Records from a collection
========================================

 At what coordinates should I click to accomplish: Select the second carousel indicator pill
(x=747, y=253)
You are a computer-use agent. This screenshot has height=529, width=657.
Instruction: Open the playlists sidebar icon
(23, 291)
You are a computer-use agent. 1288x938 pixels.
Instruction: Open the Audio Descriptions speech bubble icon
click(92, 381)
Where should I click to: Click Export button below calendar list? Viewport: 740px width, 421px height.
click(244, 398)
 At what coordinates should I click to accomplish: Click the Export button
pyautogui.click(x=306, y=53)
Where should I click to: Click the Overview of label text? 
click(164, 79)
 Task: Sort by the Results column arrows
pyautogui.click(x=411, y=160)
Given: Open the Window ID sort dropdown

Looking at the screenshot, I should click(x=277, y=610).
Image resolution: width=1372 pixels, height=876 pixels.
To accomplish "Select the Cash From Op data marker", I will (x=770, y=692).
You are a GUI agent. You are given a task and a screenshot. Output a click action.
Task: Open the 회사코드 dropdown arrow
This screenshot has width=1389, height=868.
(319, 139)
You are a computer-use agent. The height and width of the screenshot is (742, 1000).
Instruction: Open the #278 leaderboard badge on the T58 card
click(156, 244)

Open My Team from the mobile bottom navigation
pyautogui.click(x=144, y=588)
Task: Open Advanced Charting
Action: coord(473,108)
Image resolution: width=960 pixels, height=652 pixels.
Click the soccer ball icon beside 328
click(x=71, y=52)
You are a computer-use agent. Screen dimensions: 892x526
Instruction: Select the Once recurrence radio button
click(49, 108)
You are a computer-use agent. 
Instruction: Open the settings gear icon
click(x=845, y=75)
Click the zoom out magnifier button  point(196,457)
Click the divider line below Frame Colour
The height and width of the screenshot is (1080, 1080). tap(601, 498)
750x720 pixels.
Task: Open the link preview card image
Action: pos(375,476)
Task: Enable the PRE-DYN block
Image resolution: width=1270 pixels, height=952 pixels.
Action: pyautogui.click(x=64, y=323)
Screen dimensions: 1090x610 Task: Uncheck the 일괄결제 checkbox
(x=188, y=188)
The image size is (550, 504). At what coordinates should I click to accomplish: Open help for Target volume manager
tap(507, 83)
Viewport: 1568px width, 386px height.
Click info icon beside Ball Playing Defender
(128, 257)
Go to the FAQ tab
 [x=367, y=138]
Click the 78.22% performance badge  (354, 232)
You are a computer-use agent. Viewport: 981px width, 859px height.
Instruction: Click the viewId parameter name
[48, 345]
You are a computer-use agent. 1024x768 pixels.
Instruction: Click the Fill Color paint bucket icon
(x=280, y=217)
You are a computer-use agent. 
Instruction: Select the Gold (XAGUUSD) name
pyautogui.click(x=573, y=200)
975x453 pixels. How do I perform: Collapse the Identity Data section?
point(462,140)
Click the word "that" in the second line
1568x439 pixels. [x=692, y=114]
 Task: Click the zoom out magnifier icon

========================================

ABOUT THIS EXERCISE
Each line holding "zoom" in the records should be copied out.

EXPECTED ANSWER
Click the zoom out magnifier button  point(196,457)
 Task: Click the zoom out magnifier icon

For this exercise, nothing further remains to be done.